Investigators submit an application file describing the purpose of their project, all the administrative and scientific details needed for evaluation. The file specifies also the selection criteria of patients and samples required for the project and the number of aliquots. The number of aliquots needed is not limited but has to be justified and should be consistent with the project. Applications are first pre-assessed by CRYOSTEM Scientific Board, and then forwarded to international experts for review. The Scientific Board is responsible for the final selection based on the scores awarded by the reviewers. Once selected, investigators must comply with the general terms of the call for projects by signing an agreement form. Following interviews with investigators to determine sample type, number and characteristics, sample provision is coordinated by CRYOSTEM project managers.
Access costs to the collection are reviewed annually and included in the general terms for each call for projects, defining the financial conditions under which access to biological samples and clinical data can be obtained. These costs include pre-analytical processing fees, sample selection, destocking, associated clinical data export, and collection durability. They allow for BRCs to be compensated for sample retrieval and control, transplanting units for blood sample management, SFGM-TC for clinical data management, and CRYOSTEM for sample selection and centralization.

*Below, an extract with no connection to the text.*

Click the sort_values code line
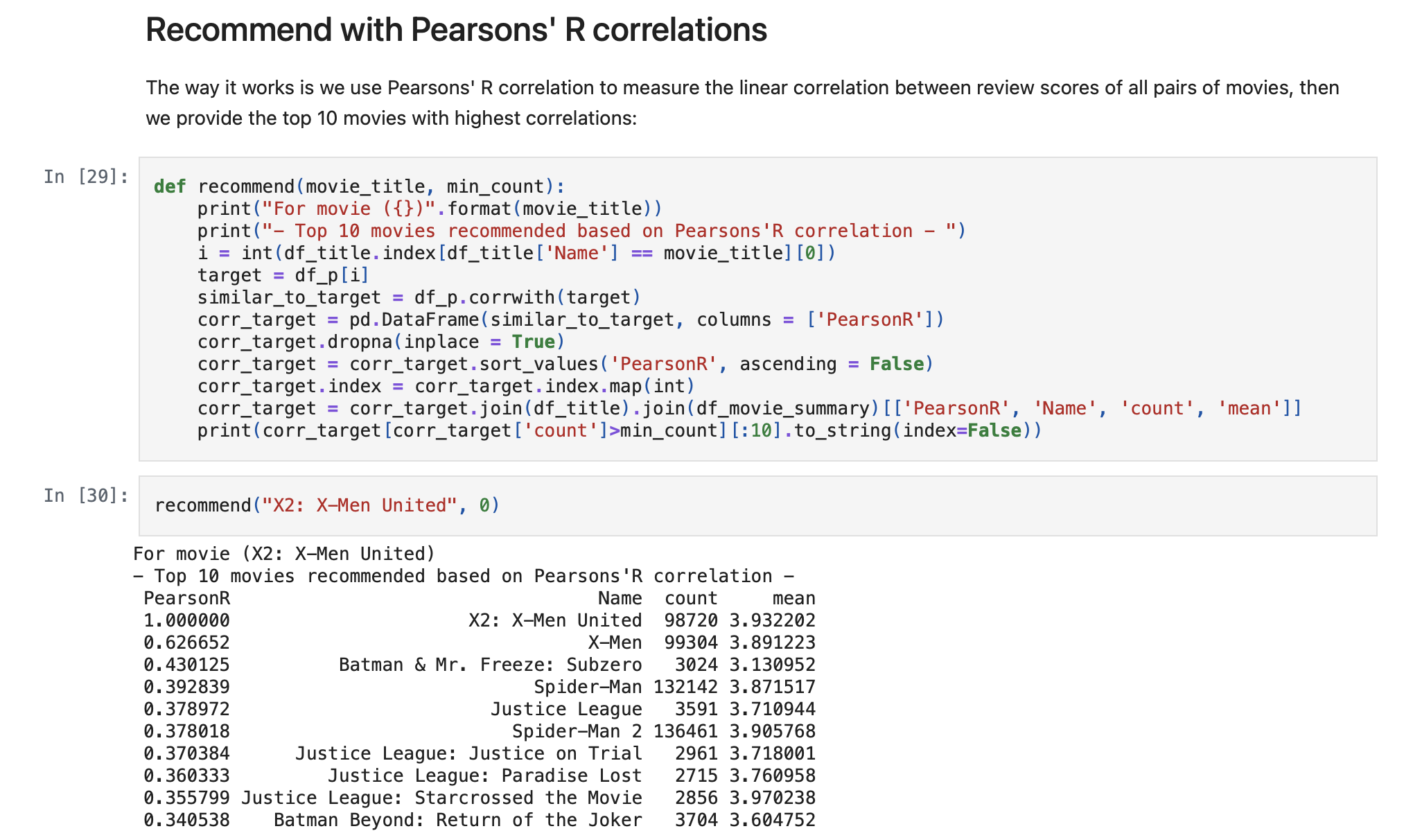1404x840 pixels. [x=565, y=364]
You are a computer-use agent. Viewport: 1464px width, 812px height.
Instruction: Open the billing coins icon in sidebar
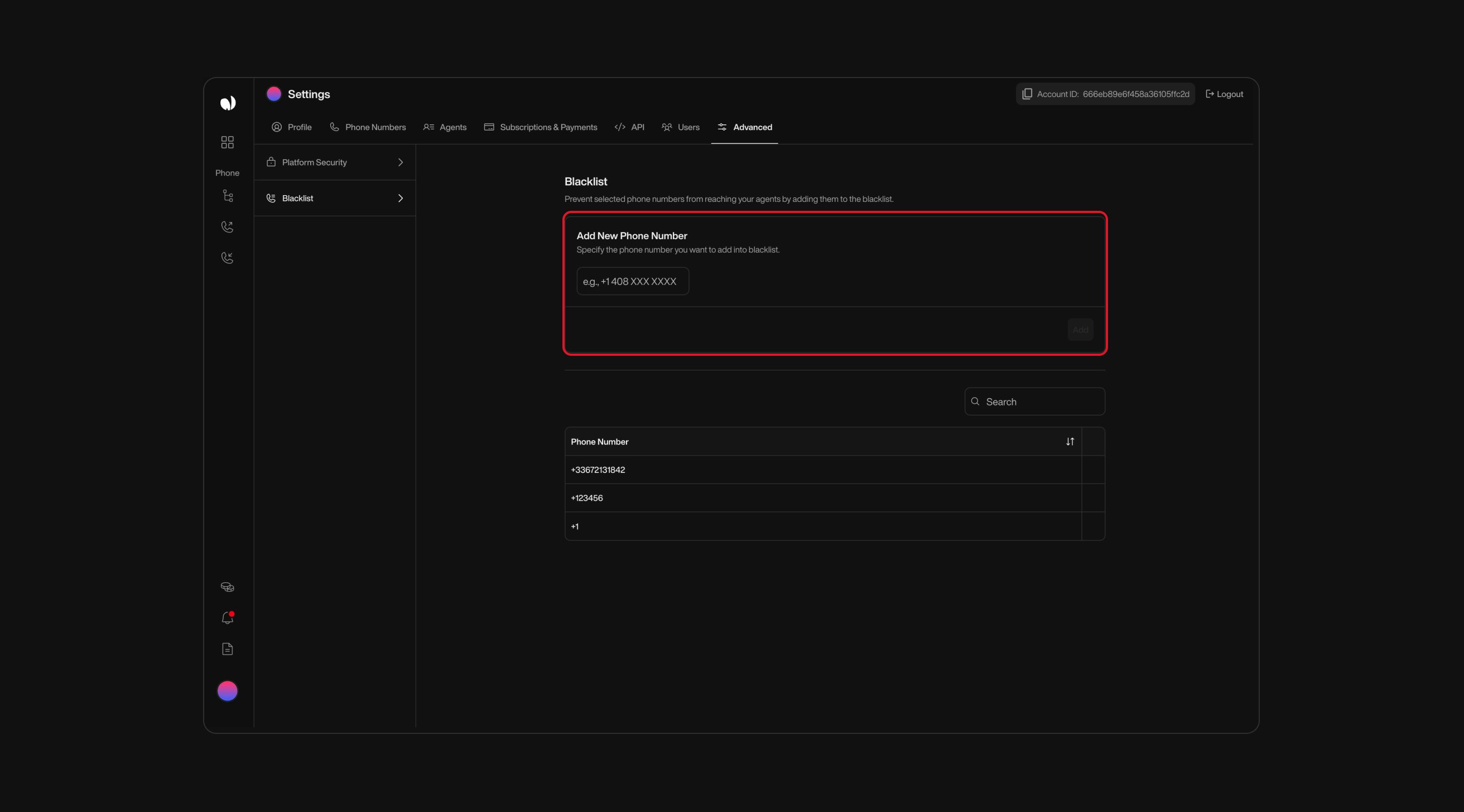pos(227,587)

General terms and application file of the ongoing call for projects are available and downloadable on CRYOSTEM website (www.cryostem.org).
(4) Reuse potential
Investigators could have access CRYOSTEM biological resources to lead fundamental or translational researches directly in the field of HSCT complications or in fields related to HSCT (hematology, cancerology, immunology, infectiology…). CRYOSTEM samples and data could be used for retrospective studies: for example to validate preliminary results obtained in smaller and/or local cohorts or in murine models, to evaluate efficacy of drugs under development….
Once selected, investigators have access to CRYOSTEM biological resources according to their selection criteria and the availability. Biological samples and associated clinical data have to be used within the scope for which CRYOSTEM has given its approval. Investigators could, within a period of 36 months following the end of their projects, ask for authorization from CRYOSTEM to use the biological resources for another research project. The new project must be submitted beforehand to CRYOSTEM Scientific Committee, who decides to reuse the biological resources for an additional scope.
Since 2015, and as of May 2019, almost 6,600 aliquots (around 4% of the collection) have been provided to researchers for the implementation of 9 national and international projects.